Supplied material:
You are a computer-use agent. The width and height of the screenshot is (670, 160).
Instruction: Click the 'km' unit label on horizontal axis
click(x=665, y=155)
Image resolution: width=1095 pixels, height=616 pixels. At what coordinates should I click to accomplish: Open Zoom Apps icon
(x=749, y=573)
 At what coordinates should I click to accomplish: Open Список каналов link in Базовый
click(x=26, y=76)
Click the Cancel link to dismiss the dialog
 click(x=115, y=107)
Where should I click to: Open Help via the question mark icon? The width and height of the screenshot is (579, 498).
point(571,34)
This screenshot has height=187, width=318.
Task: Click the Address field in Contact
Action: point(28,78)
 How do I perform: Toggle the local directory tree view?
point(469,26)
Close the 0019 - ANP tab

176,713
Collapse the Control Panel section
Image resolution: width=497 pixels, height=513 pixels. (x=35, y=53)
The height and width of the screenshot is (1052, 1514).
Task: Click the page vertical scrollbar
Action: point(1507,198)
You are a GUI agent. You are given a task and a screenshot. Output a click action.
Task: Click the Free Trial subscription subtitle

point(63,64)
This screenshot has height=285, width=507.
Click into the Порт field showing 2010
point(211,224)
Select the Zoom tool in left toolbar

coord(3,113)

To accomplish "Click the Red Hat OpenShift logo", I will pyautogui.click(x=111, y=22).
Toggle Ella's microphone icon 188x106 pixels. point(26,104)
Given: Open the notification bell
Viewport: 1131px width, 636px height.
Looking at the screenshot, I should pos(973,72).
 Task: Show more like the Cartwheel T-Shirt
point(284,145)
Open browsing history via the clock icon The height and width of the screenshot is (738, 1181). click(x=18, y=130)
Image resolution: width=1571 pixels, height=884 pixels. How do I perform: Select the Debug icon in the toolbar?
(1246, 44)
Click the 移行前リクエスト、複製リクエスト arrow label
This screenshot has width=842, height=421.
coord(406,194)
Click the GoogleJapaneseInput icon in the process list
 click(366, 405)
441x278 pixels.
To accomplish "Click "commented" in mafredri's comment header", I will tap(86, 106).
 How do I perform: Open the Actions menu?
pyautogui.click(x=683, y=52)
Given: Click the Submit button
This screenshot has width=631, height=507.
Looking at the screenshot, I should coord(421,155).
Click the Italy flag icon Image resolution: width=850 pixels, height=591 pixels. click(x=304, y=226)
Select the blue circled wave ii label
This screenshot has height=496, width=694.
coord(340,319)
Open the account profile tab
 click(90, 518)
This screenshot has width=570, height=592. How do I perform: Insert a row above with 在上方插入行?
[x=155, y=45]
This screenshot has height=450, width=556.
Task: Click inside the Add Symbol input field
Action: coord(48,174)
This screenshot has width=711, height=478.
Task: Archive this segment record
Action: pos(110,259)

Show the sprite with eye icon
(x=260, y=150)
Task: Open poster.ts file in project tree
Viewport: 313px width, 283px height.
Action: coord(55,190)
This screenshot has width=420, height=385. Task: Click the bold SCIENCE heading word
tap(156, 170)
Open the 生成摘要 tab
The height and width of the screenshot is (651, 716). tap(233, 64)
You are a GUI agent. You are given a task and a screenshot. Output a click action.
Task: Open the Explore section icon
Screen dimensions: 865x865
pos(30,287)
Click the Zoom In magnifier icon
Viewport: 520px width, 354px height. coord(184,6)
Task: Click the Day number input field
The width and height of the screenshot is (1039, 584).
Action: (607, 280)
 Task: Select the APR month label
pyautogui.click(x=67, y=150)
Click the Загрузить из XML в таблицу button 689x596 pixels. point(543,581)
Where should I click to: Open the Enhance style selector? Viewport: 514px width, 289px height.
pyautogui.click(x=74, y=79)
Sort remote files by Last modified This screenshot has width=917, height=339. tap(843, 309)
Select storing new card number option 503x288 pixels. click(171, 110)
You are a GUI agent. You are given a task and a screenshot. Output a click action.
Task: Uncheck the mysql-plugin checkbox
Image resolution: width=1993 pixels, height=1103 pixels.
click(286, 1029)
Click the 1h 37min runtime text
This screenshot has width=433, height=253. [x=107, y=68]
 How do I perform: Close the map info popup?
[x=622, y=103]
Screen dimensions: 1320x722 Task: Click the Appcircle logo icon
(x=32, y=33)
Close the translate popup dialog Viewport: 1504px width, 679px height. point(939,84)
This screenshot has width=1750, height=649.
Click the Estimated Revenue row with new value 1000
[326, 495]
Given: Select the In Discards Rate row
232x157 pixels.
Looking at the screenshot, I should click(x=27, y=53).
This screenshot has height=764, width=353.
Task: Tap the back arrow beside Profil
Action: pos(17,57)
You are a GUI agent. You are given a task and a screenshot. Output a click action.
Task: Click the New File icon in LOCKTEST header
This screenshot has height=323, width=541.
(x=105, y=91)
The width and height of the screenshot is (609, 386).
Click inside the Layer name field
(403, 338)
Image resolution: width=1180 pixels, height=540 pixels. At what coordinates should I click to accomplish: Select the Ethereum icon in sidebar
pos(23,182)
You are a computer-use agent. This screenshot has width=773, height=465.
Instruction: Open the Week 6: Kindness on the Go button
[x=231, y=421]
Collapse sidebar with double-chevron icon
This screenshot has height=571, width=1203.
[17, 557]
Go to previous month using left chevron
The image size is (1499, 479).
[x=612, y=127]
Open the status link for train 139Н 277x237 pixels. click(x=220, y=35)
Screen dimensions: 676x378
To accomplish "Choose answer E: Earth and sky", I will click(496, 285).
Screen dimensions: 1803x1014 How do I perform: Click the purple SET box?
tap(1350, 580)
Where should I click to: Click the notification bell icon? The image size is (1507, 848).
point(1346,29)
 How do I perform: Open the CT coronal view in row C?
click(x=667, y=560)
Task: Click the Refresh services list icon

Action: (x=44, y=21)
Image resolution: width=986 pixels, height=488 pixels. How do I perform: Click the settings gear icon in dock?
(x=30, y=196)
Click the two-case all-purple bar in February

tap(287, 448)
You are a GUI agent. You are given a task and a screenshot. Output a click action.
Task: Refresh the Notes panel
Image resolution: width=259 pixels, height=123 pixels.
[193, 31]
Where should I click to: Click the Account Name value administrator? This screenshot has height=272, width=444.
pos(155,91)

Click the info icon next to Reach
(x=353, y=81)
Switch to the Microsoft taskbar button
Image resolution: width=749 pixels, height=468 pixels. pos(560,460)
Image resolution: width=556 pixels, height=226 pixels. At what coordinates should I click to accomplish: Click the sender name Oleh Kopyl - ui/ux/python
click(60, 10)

Aim: Pull out every line from the start of the entries through the line containing "point(63,64)", including that line, and reproduce them unchanged.

Answer to this task:
You are a computer-use agent. The width and height of the screenshot is (670, 160).
Instruction: Click the 'km' unit label on horizontal axis
click(x=665, y=155)
Image resolution: width=1095 pixels, height=616 pixels. At what coordinates should I click to accomplish: Open Zoom Apps icon
(x=749, y=573)
 At what coordinates should I click to accomplish: Open Список каналов link in Базовый
click(x=26, y=76)
Click the Cancel link to dismiss the dialog
 click(x=115, y=107)
Where should I click to: Open Help via the question mark icon? The width and height of the screenshot is (579, 498).
point(571,34)
This screenshot has height=187, width=318.
Task: Click the Address field in Contact
Action: point(28,78)
 How do I perform: Toggle the local directory tree view?
point(469,26)
Close the 0019 - ANP tab

176,713
Collapse the Control Panel section
Image resolution: width=497 pixels, height=513 pixels. (x=35, y=53)
The height and width of the screenshot is (1052, 1514).
Task: Click the page vertical scrollbar
Action: point(1507,198)
You are a GUI agent. You are given a task and a screenshot. Output a click action.
Task: Click the Free Trial subscription subtitle

point(63,64)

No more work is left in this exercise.